In Nikko, Cimicifuga grows in the mesic forest, often near old shrines. Experimental work on C. simplex at the garden showed that butterflies respond to floral scent by lingering far longer on inflorescences while feeding, being better pollinators in the process.

 

Hokkaido, Japan -- On Hokkaido, both the central volcanic region and the western Shokandake mountains hold populations of open-flowered Trollius species that host anthomyiid flies.

 

 

 

Trollius japonicus is common in grassy wetlands, such as Uryunuma, in the Shokandake on the west coast of Hollkaido.

 

New Caledonia -- This island in the South Pacific, long isolated from adjacent Australia and New Zealand, is home to a large endemic component of basal angiosperms. In recent years, it has gained fame as the home of Amborella.  We did work on the pollination biology of another relatively basal family of angiosperms, the Winteraceae, that has a great deal of diversity on the island.

 

If you want to experience an enduring example of classic European colonization, this island is a good study site, too.

 

 

The mountainous interior of New Caledonia ranges from xeric habitats to wet rainforest. This picture is from Mt Dzumac, on the dry aspect of the island.

 

 

Most members of the Winteraceae occur in the rain forest, including the recently described Exospermum cristatum.

 

 

Joshua Tree country -- The primary NSF-funded project today in the lab focuses on historical phylogeography and coevolution between joshua trees (Yucca brevifolia) and their associated yucca moths.  Joshua trees have a well-defined, far more fragmented population

structure today than they did during the latest glacial, and there is structured morphological and ecological variation in both plants and insects across the range.

 

Whereas the project spans all of the ~40 extant joshua tree populations, a strong base for the core project and several conncected behavioral and population genetic studies are run out of Joshua Tree National Park.  For now, enjoy Wally Pacholka's 1997 picture-of-the-year image of comet Hale-Bopp crossing the sky above a joshua tree and a mjoave yucca in the park. 

 

 

 

The cedar glades of Middle Tennessee -- In parts of Tennessee east and south of Nashville are open areas in deciduous forest with very shallow soil, and a vegetation with historical Great Plains associations.
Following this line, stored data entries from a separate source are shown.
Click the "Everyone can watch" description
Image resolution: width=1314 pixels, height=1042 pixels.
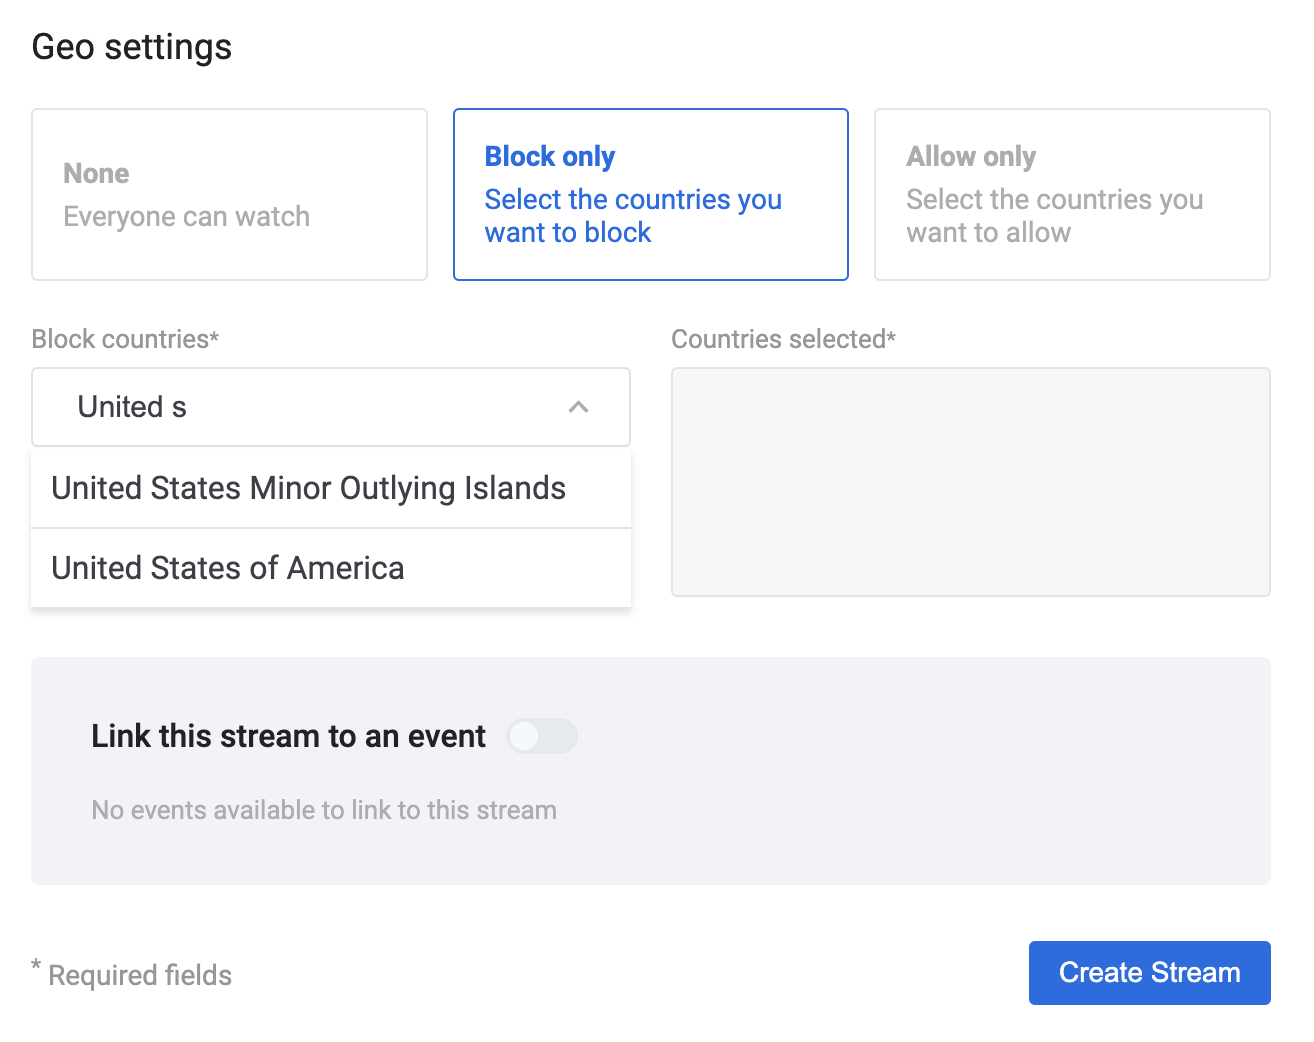(186, 217)
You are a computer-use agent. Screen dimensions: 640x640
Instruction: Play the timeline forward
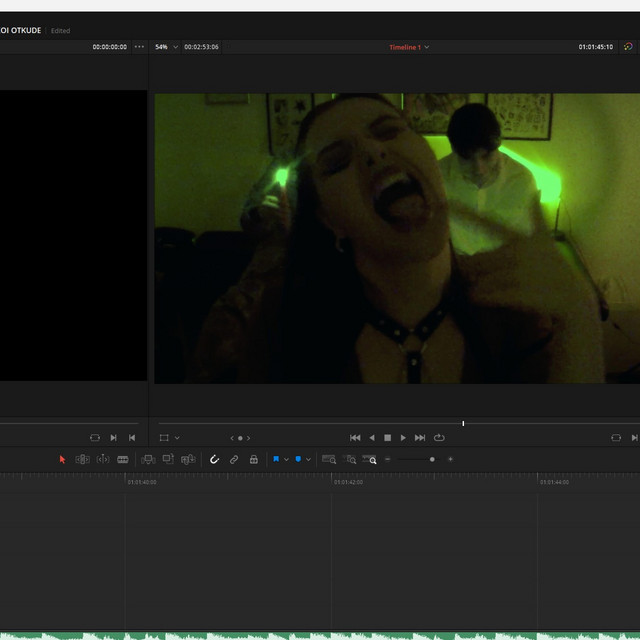coord(403,438)
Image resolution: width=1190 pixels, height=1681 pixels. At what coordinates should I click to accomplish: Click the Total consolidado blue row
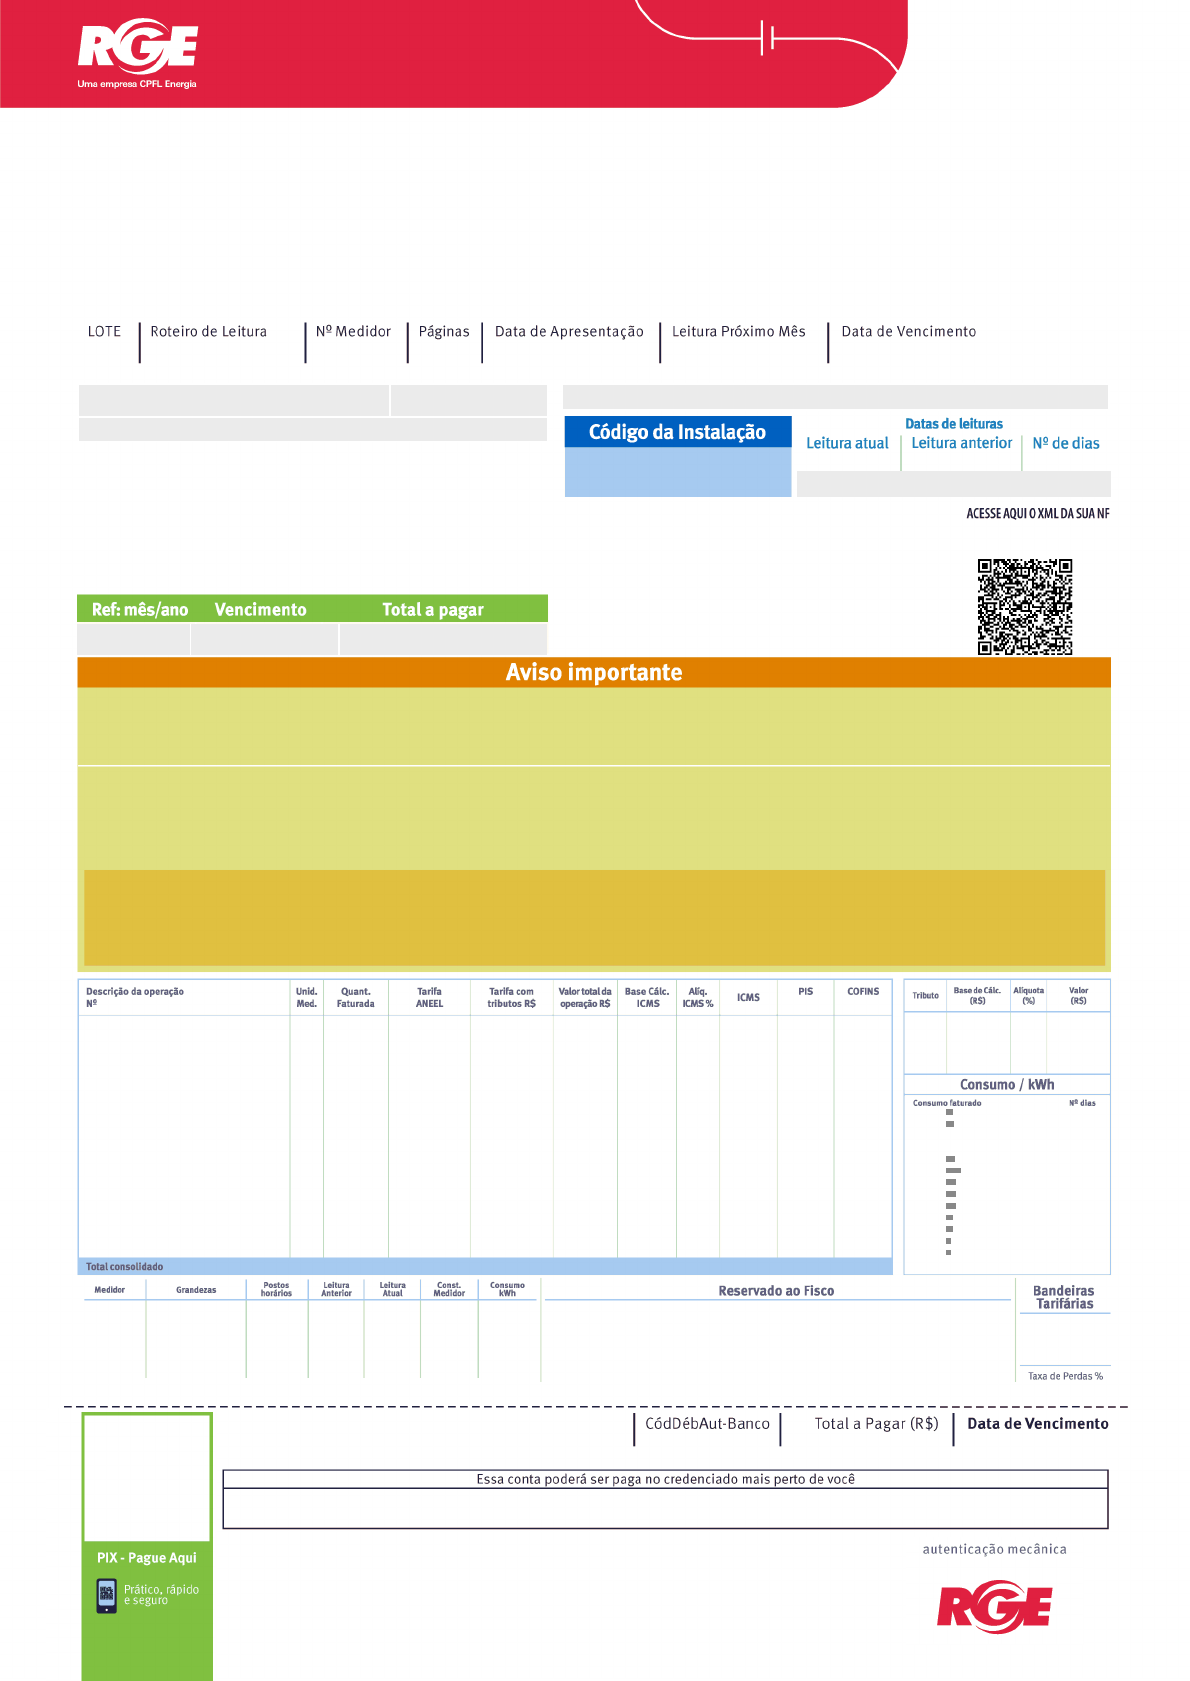tap(484, 1267)
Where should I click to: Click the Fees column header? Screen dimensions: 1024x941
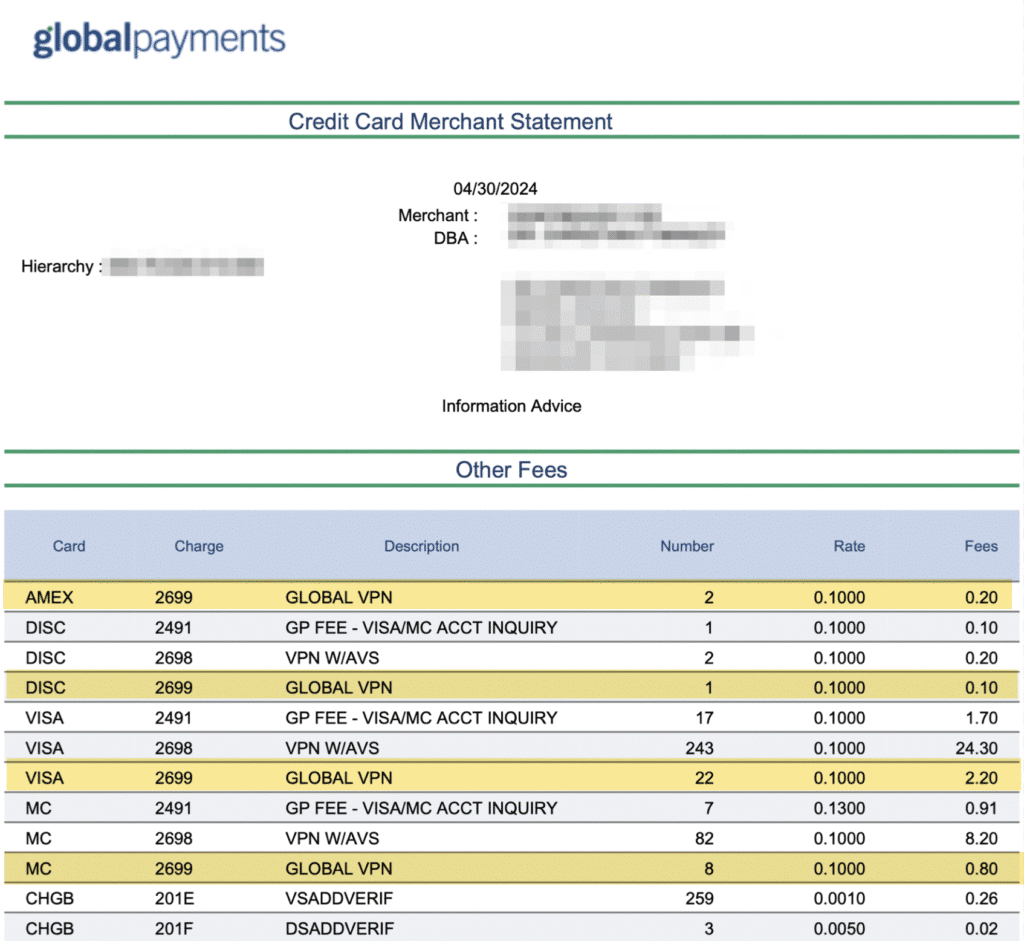coord(980,546)
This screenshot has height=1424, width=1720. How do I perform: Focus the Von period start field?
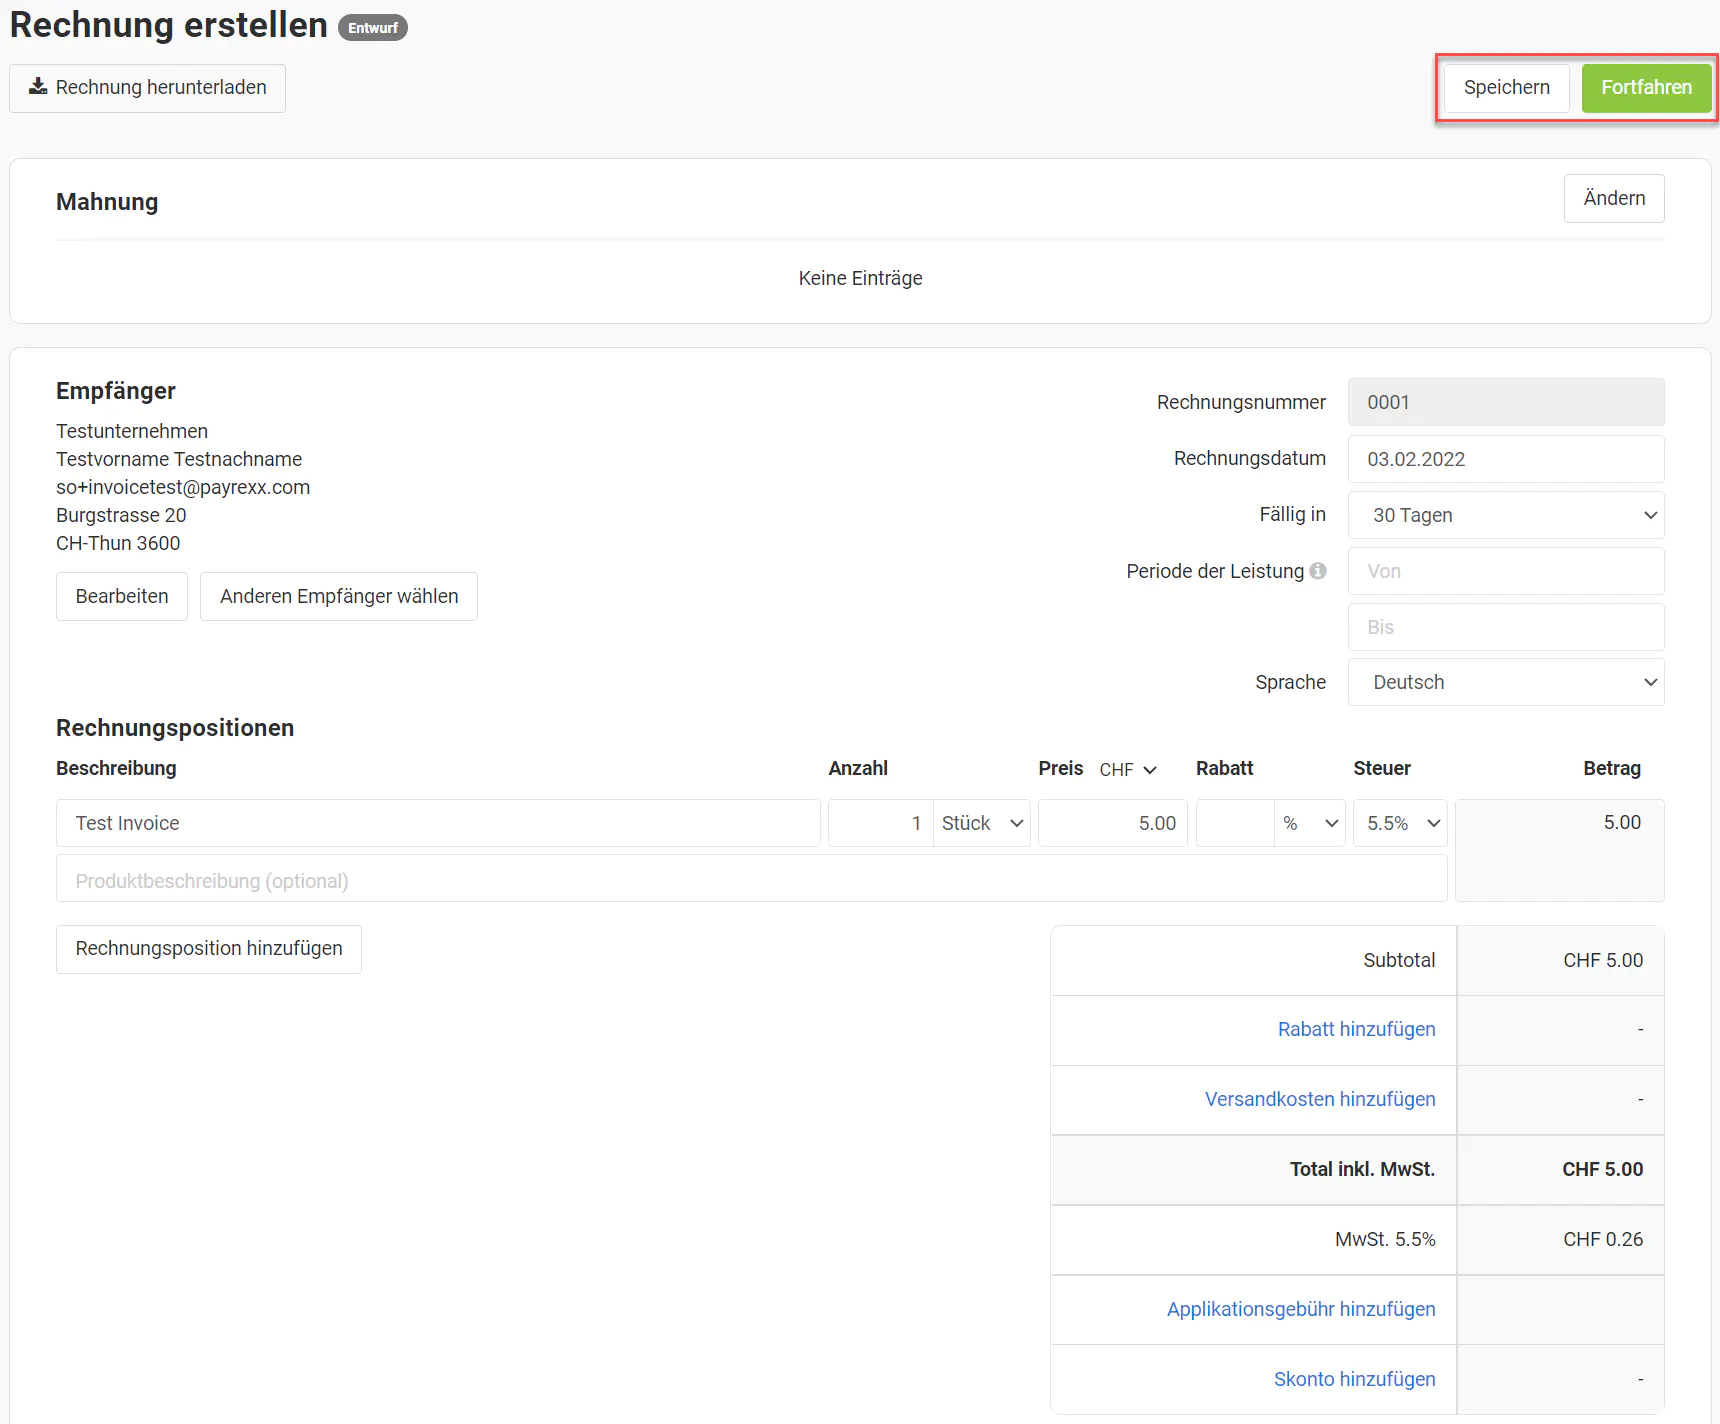click(1505, 571)
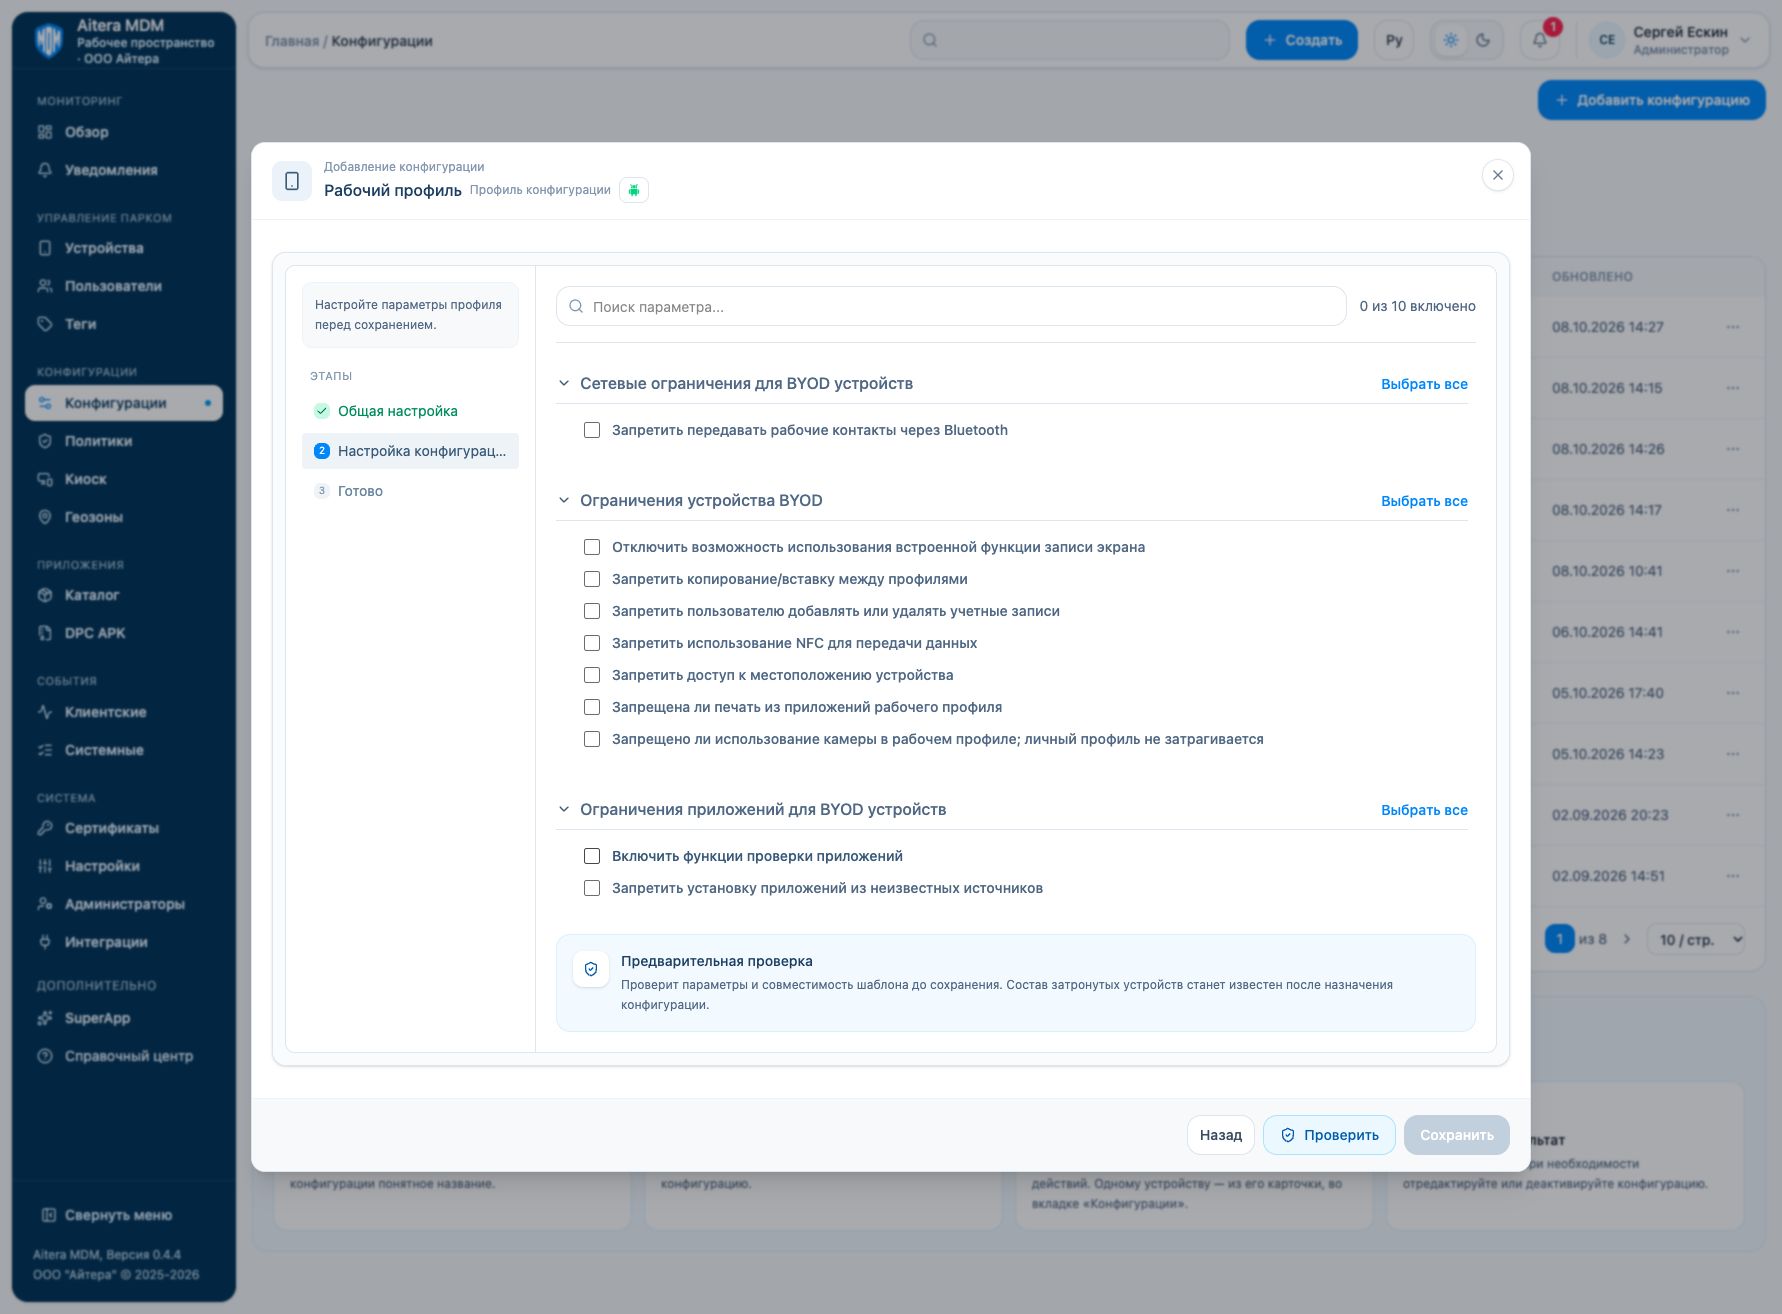Collapse Ограничения устройства BYOD section
This screenshot has height=1314, width=1782.
pyautogui.click(x=564, y=501)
They are widely held to be the most important terrestrial communities for conservation purposes in the region.  These are the main habitats for Yucca filamentosa in this area, and all members of the lab (whose main projects may have taken place elsewhere) were involved in various behavioral, ecological, and population genetic studies over the course of seven years, primarily in a superior glade known as Harding Glade. 

 

  

 

Left, lower end of Harding Glade, one of the largest and most rich glades, where we tracked the resident yucca population from 1994 to 2000. Right, Josh collects behavior data from yucca moths at nearby Gwynn Rd site.

 

  

 

Left, Chad attempts to persuade a moth to check out his flower (seven moths flitting in the pic). Right, the Redlight Specials gather at the end of a busy evening of data collection to pay homage to a yucca and its residents -- from left, Deb Marr, Eric Tepe, Jim Leebens-Mack, Lindsey Elms, Kari Segraves, and Dave Althoff (red lights not to disturb the moths, dark clothing not to attract them).

 

There is a post script (or should we say Requiem) to Harding Glade.  The Nature Conservancy long attempted to purchase this important tract of land, but the owner -- an out-of-state university with religious affiliation -- refused to sell for reasons of Greed.  Instead, they eventually sold to a corporation that built a superspeedway on a huge tract of land including our study site. Lucky university -- the bid'ness was originally planned for an adjacent but more affluent county, but was denied permission there on grounds that it would destroy the quality of life for the locals.  We lost Harding Glade and our two other major study sites between 2000 and 2001. The friendly locals that helped us and enjoyed following our studies over the years lost more.